The masters had their own room at the end of the dormitories. Sometimes we used to overhear them talking on the veranda, and we suspected from what we overheard that one of them was a communist, - or had left-wing views. I recall that two of them, Mr Bellinger and Mr Golding, were good looking men - funny the things that you remember when you look back.

I remember a history lesson given by Mr Nelson (the one with half a chin). He told us that during World War One, to keep awake whilst on sentry duty, he would light a fag and put it between his middle finger and the one next to the little finger. The fag would not fall out, it would eventually burn his fingers and wake him up. When I went to do my own national service in 1949 I did try this, and it actually worked. So much for history lessons at school.

Mr Morgan was known as Moggy Morgan. He was paralysed down the left side of his arm and leg. His hand was withered, and obviously he felt no pain. When we were naughty (which I suppose was quite often) he used to bang his withered arm on the top of our heads.

To give some idea of the type of school, which was full of evacuees - we had 30 (average) in the classrooms. The last term at school I came 27th out of 30 for arithmetic, but overall I came third in the class - can you imagine what the rest were like! But despite this, and despite all the trauma that we went through, we all went on to earn a living in one way or another. While we were there we had to join the Boys Brigade or Scouts. I joined the Scouts, and played the fife (or tried to) in the band.

The last V2 strikes at the East End

In March 1943 my father remarried, I was at the camp school, and after that, life changed. I won't go into this any further, as I am supposed to be writing about the experiences of an evacuee. When I left school in April 1945 the war was still on, and tragedy had struck in my world once more, just before I was due to return from my evacuation.

It was planned that I would start work (aged 14), as a trainee cab mechanic at a London tax cab garage, when on 27 March 1945, at 7.20, the last V2 to land on London hit Hughes Mansions, Vallance Road, Stepney. This was during the time of the Jewish Passover, and 134 innocent civilians were killed. My father and two sisters survived.

We were re-housed in a dilapidated house in Pelling Street, off Burdett Road E14, in an area known as Limehouse. We stayed there for a while until the mansions were repaired. We then moved into no. 3 Hughes Mansions. My father took me to the site after I had left the camp school - a couple of weeks after the rocket had devastated our wonderful community of East Enders. The dust and rubble was still in the air.
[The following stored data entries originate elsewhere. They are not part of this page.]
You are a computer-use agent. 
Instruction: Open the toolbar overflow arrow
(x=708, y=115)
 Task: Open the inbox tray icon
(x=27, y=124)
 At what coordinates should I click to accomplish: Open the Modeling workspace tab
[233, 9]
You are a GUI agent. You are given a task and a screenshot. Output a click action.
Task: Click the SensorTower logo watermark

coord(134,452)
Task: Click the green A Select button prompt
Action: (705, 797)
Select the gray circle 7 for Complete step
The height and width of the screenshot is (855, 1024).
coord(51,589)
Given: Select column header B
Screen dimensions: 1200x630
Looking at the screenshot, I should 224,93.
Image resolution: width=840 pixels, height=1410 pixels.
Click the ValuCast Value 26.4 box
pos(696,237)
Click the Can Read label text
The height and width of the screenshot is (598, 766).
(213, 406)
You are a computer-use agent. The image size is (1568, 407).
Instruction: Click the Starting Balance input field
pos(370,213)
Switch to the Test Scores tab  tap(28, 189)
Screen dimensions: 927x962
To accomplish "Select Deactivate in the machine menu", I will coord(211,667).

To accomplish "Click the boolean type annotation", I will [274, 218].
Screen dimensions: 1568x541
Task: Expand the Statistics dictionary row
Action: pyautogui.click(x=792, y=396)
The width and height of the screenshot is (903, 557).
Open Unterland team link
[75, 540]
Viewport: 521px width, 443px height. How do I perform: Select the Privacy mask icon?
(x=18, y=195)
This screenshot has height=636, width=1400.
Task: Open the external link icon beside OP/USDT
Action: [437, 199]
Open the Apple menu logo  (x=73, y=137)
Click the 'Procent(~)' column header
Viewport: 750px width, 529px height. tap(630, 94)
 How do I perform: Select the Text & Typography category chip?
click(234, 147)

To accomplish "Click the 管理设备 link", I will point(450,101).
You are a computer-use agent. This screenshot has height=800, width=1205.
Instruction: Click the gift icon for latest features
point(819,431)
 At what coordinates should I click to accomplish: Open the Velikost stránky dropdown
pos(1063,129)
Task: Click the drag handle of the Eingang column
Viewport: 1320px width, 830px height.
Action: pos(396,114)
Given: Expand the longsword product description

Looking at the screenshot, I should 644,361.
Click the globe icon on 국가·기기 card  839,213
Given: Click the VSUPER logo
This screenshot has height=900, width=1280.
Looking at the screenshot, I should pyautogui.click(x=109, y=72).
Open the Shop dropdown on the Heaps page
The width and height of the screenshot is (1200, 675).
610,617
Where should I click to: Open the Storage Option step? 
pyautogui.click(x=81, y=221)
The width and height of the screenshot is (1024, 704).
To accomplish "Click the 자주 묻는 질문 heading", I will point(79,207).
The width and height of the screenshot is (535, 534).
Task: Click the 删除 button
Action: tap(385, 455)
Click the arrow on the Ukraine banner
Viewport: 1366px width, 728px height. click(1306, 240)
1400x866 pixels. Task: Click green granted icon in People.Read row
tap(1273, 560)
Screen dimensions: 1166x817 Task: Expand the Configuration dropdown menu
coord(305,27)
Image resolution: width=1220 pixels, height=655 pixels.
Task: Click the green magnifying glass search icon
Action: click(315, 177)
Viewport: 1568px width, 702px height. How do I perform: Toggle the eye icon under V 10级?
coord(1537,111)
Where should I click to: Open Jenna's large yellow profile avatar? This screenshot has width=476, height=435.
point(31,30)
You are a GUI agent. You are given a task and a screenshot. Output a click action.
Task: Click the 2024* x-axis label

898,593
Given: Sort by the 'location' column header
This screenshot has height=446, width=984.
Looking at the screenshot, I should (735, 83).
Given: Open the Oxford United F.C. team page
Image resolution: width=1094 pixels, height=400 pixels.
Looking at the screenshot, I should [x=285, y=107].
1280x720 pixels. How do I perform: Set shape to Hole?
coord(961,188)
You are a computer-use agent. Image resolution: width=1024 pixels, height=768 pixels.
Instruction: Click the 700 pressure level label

The war was coming to an end, and this had to happen!

I have a list of all the East Enders who were killed in Stepney and Bethnal Green during the war (these two boroughs are only a small part of my East End) and it makes grim, traumatic reading - with whole families, including babies, lost. Young people and old, people of different religions, the very honest, those who were less so - all lovely East Enders, people from a vibrant community - were no more.

I started my story emphasising that there are certain gaps in my life as an evacuee, and there are some memories that I wish I could remember. I wish I could remember my mother's voice, I wish I could remember if she ever cuddled me. I only have the words of my father's family, who have remembered down the years and tell of a wonderful, lovely woman, wife and mother. What wonderful memories this evacuee has missed. Does life make sense?

Maybe I am making a point! Everyone who lived through the war will have carried their own scars with them. My family have carried their own loss of a mother. I personally have carried my scar for so long that it is now a part of me. My personal consolation is that I eventually found a diamond of a wife and a diamond of a son.

Evacuation was followed by postwar rationing and austerity. The children and grandchildren of evacuee parents do not realise how lucky they are. Let's hope that their luck continues.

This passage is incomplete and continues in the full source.